Extracted text
------------

Appellate Court: A court empowered to hear appeals from trial courts. Appellate courts do not repeat the process of fact-finding in a case; rather, they resolve cases by looking at the facts and evidence already entered into the record by trial courts. Federal appellate courts are called the United States Courts of Appeals.

Common Law: Law developed and refined through the resolution of cases by the judiciary. How the case is resolved has precedential effect over future cases to ensure consistency. Though much of federal and state law is codified (i.e. written down in statutes passed by legislatures, and thus binding upon the courts unless they contravene constitutional principles), judicial interpretations of the law are critical to how a law is enforced because of their precedential effect. The courts do not have the power to pass laws. But given the British common law origins of the U.S., there are still many areas of law in which there is no controlling statute, so judge-made common law generally governs; for instance, in contract law. 

Constitution of the United States ("the Constitution"): The supreme law of the United States. The Constitution enumerates various powers of the federal government and describes the relationship between the federal government and the states. No governmental body, state or federal, has the power to pass, interpret, or enforce a law in contravention of the Constitution, which can be amended only through a rigorous and long amendment process. Unlike many parliamentary systems, the U.S. Constitution is supreme to the legislature (i.e. legislative/parliamentary supremacy is not a concept in U.S. government).  That means Congress or the states cannot pass a bill that is exempted from being constitutional. Note that each state also has its own constitution, but even that is subject to the U.S. Constitution.

Federal Government: Composed of the executive (the presidency), legislative (the Congress), and judicial (the federal courts) branches of the national government, which exercises control over all U.S. foreign policy and certain limited areas, as set forth by the Constitution, of domestic law and policy.

------------

Given data
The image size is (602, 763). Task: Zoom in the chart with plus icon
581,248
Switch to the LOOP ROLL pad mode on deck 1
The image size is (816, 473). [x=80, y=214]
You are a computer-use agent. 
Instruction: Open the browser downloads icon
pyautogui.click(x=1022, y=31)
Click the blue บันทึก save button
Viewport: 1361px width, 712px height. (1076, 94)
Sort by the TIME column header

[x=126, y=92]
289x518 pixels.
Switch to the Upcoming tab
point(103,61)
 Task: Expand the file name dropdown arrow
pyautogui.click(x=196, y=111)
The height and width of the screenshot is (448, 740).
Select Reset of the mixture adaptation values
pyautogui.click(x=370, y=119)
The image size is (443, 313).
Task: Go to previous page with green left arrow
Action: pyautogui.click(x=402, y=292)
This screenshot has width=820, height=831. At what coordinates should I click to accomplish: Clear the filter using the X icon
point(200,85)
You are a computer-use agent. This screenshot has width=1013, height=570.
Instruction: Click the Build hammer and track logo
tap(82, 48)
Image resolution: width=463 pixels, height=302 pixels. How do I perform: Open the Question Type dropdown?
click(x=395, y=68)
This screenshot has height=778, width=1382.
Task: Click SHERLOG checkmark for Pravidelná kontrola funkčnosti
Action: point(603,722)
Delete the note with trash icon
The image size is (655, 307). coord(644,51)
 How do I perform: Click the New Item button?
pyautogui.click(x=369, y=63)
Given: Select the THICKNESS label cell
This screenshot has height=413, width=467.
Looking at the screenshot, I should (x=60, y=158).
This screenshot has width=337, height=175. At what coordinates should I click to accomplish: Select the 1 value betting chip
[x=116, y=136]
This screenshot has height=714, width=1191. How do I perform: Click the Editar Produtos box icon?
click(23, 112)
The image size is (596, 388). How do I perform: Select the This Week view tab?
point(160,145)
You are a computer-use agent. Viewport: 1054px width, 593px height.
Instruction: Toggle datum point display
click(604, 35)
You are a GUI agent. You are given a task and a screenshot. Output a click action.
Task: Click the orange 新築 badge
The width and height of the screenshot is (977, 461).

------------

Requests
1: Quote everything in the legal glossary from "Common Law: Law developed" down to "in contract law.", word for word.
2: Extend the glossary of U.S. legal terms beyond its last entry, continuing in the same style.

Replies
1:
Common Law: Law developed and refined through the resolution of cases by the judiciary. How the case is resolved has precedential effect over future cases to ensure consistency. Though much of federal and state law is codified (i.e. written down in statutes passed by legislatures, and thus binding upon the courts unless they contravene constitutional principles), judicial interpretations of the law are critical to how a law is enforced because of their precedential effect. The courts do not have the power to pass laws. But given the British common law origins of the U.S., there are still many areas of law in which there is no controlling statute, so judge-made common law generally governs; for instance, in contract law.

2:
Federalism: The idea that sovereignty is shared between the federal government and the states. There are some powers exclusively reserved for the federal government like over foreign affairs, some types of IP, and interstate commerce. There are also some powers shared between a state and the federal government, and some exclusively reserved for the state. The states generally have broad discretion in exercising power and setting policy within their borders in areas such as education, property rights, crime control and criminal law, corporate formation, bankruptcy law, and family law. 

Jurisdiction: The power of a court to preside over litigants and issues presented for adjudication in a case, and render a decision. Without jurisdiction, a court has no ability to properly hear a case. The scope of a court's jurisdiction generally come from statutes (i.e. in laws passed by the legislature); the Supreme Court of the United States is different in that the maximum extent of its jurisdiction is established directly in the Constitution.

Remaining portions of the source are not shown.